There are rules that govern the conduct of judges and court commissioners known as the Utah Code of Judicial Administration. One of these rules (Rule 4-401.01) provides (among other things):
There is a presumption that electronic media coverage by a news reporter shall be permitted in public proceedings. The judge may prohibit or restrict electronic media coverage only if the judge finds that the reasons for doing so are sufficiently compelling to outweigh the presumption.
I have tried to implement this rule in conjunction with my YouTube channel, Utah Family Law TV, by making electronic media requests of courts in divorce and other domestic relations matters for hearings open to the public. With the exception of one judge in one county of this state, my requests have all been denied.
I've fared better with the Salt Lake Justice Court, which granted my request the first time I submitted it. And while I am nothing but grateful to the Salt Lake Justice Court for allowing the news media to cover public proceedings, rarely do justice courts treat domestic relations-related matters.
Frequently, domestic relations judges and commissioners reject electronic media coverage requests by concluding that such coverage would “constitute an unwarranted invasion of personal privacy” or “jeopardize the interests or well-being of a minor.” At first blush, that might sound rational, but even when I have offered to “anonymize” my coverage of proceedings (i.e., blotting out faces, bleeping out names, and even altering the tones of voices), my requests are still denied.

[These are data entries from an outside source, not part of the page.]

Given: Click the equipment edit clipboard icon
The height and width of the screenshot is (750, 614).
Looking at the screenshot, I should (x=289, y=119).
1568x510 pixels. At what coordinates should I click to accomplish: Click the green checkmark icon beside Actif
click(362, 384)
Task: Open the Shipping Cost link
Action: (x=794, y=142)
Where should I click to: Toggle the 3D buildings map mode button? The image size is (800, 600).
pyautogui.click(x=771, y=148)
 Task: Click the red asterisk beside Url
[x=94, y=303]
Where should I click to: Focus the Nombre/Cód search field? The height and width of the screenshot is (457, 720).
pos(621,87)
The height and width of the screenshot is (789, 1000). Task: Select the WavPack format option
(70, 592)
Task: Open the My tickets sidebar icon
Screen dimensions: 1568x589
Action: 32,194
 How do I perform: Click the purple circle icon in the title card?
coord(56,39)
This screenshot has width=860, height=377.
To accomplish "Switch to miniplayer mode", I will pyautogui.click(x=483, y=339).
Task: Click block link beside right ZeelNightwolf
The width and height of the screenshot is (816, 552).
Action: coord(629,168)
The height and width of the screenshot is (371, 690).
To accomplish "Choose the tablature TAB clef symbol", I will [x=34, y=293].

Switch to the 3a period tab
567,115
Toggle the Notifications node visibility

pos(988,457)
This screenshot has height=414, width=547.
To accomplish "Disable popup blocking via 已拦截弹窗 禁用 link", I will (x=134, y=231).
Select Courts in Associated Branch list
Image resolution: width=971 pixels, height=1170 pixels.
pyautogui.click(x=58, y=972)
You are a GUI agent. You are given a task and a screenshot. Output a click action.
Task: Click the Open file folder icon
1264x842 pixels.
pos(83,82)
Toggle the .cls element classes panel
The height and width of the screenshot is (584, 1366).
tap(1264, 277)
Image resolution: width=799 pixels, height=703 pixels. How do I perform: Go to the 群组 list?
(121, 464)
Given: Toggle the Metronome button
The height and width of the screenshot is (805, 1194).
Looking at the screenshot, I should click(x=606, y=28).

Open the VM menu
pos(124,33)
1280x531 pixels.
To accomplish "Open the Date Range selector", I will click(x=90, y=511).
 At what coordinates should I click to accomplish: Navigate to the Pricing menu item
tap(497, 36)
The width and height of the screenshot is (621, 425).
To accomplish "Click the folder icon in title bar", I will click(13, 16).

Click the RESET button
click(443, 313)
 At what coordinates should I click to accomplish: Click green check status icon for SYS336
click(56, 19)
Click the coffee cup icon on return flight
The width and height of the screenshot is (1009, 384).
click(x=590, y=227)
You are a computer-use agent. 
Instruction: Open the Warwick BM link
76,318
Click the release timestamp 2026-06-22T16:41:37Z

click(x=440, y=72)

It is not as though I don’t understand a judge’s reluctance to subject itself to the all-seeing eye of the electronic news media. Few of us warm to the idea of having a reporter on hand as certain parts of our lives are laid bare in most court proceedings. Yet it is hard to think of a single court case open to the public that did not invade the privacy of the participants to some extent. And it was judges themselves who drafted and passed Rule 4-401.01, and they did so because they recognize that access to the courts by a free press serves several crucial and a vital public interests; among them: transparency, civic education, and a populace kept abreast of current events. Frankly, there are times—many times—when the public’s right to know trumps individual privacy concerns. This is why Rule 4-401.01 provides for the prohibition or restriction of electronic media coverage only if it would constitute an unwarranted invasion of personal privacy. How many of us watched or listened to at least some of the television, radio, or Internet coverage of Dr. Martin MacNeill’s murder trial? While it was certainly a sensational event and story, it was arguably of little value with regard to the public’s interest in transparency of legal proceedings or civic education. The MacNeill murder trial was public spectacle, a real-life soap opera, and few deny that there is legitimate newsworthiness in such things.
The judge who presided over the MacNeill murder trial (which invaded the privacy of dozens of people—including some who were minor children when Dr. MacNeill was carrying on extramarital affairs and when he ultimately murdered his wife) felt that the public interest in news of the case outweighed the privacy concerns of Dr. MacNeill, his family, and the other witnesses in the case. Privacy concerns that arise in coverage of domestic relations cases pale in comparison to the depth and breadth of the invasion of privacy entailed in the MacNeill murder trial. Paradoxically, it seems that the more lurid and histrionic a case, the easier some judges and commissioners find it to grant the electronic news media access.
Given that about half of marriages in the United States (and Utah divorce rate is higher than the national average), and considering that the average Utah citizen is orders of magnitude more likely to see the inside of courtroom as a divorce or child custody litigant than as a murder, rape, or kidnapping defendant (or victim, for that matter), what is of more value to the public?